* **WHAT IS BEING ASKED**
Pictures are to be excluded. Please print only the lines from the one containing "Image resolution: width=808" through the end of the data, exactly as they appear.

* **MATERIAL FOR THIS EXERCISE**
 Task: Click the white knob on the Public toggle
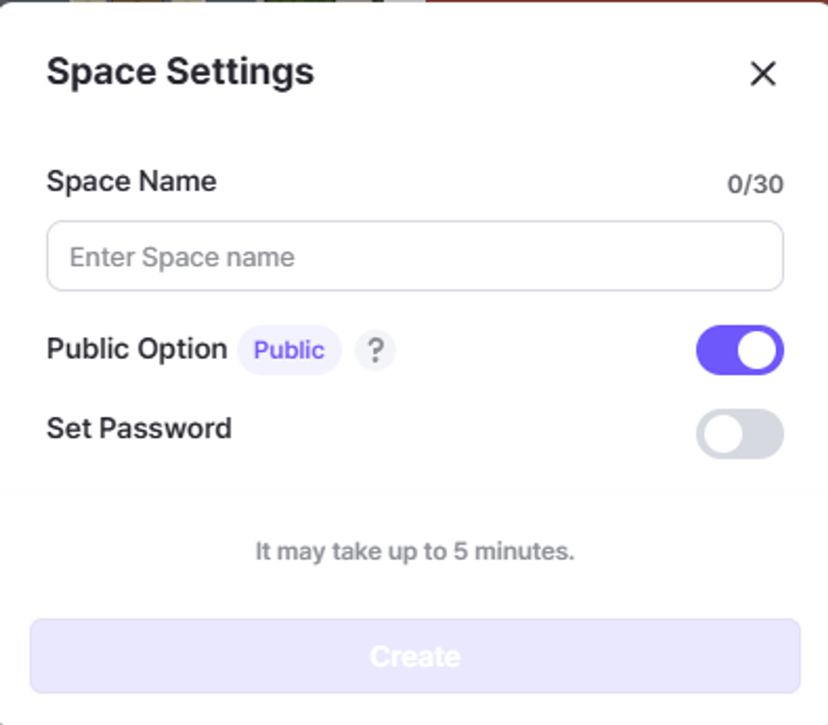[758, 351]
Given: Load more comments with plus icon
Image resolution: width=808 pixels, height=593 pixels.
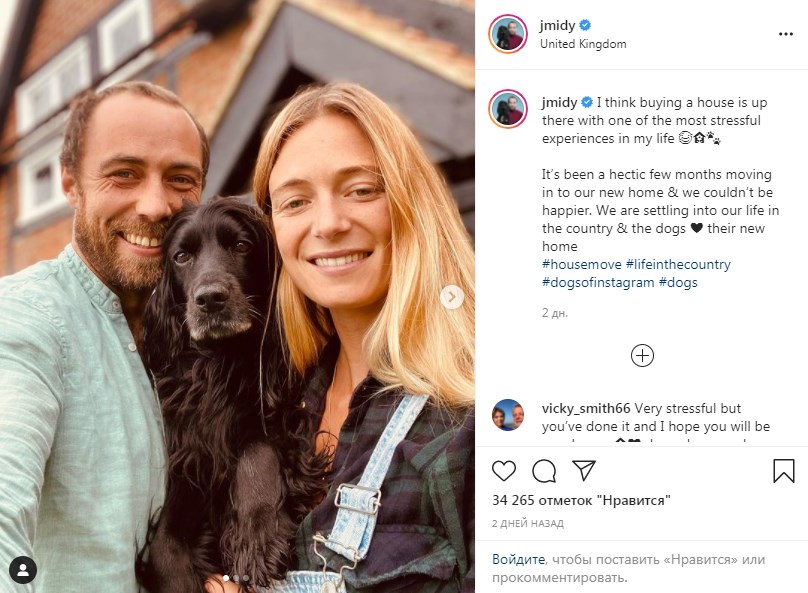Looking at the screenshot, I should click(642, 355).
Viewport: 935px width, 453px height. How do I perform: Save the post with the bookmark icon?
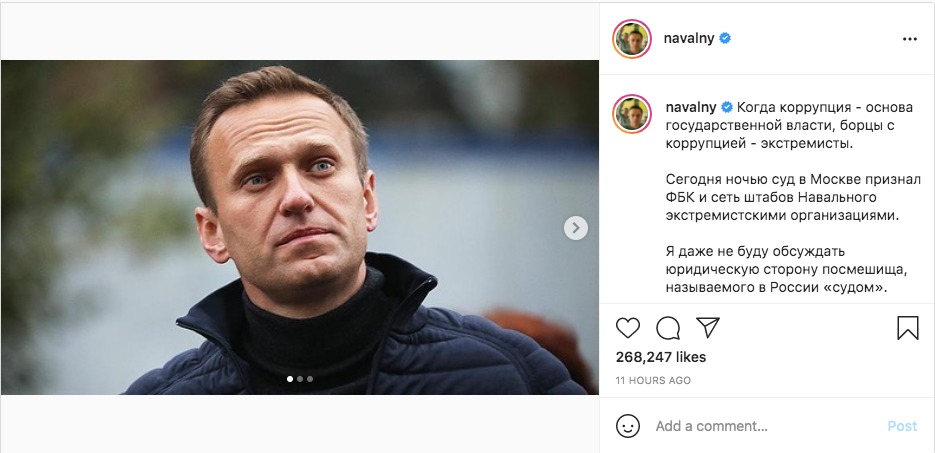point(907,328)
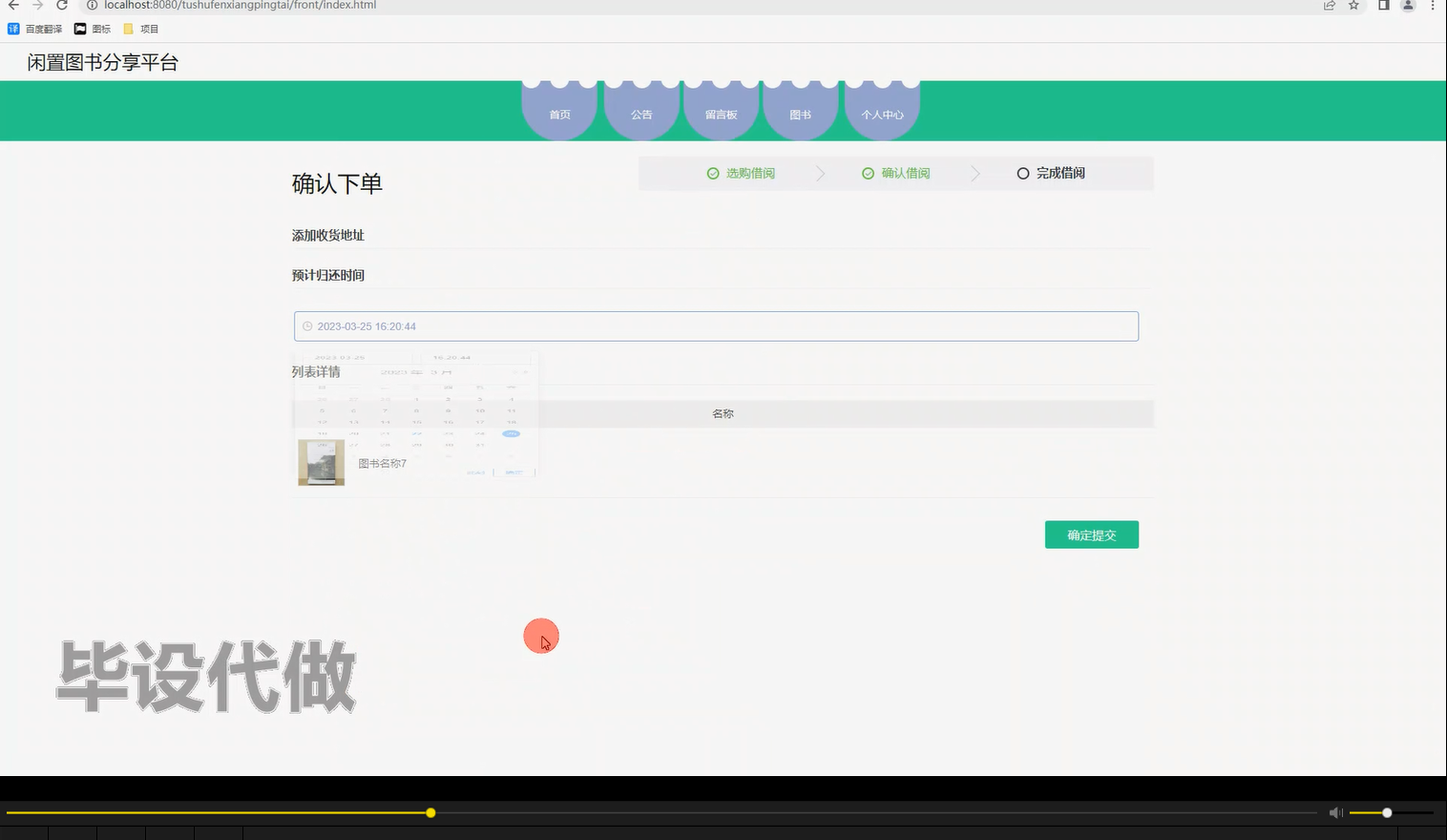The image size is (1447, 840).
Task: Open the three-dot browser menu
Action: click(x=1433, y=6)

* **ANSWER AREA**
Image resolution: width=808 pixels, height=593 pixels.
Looking at the screenshot, I should click(642, 355).
Viewport: 935px width, 453px height. How do I perform: Save the post with the bookmark icon?
point(907,328)
The image size is (1447, 840).
Task: Open the three-dot browser menu
Action: click(x=1433, y=6)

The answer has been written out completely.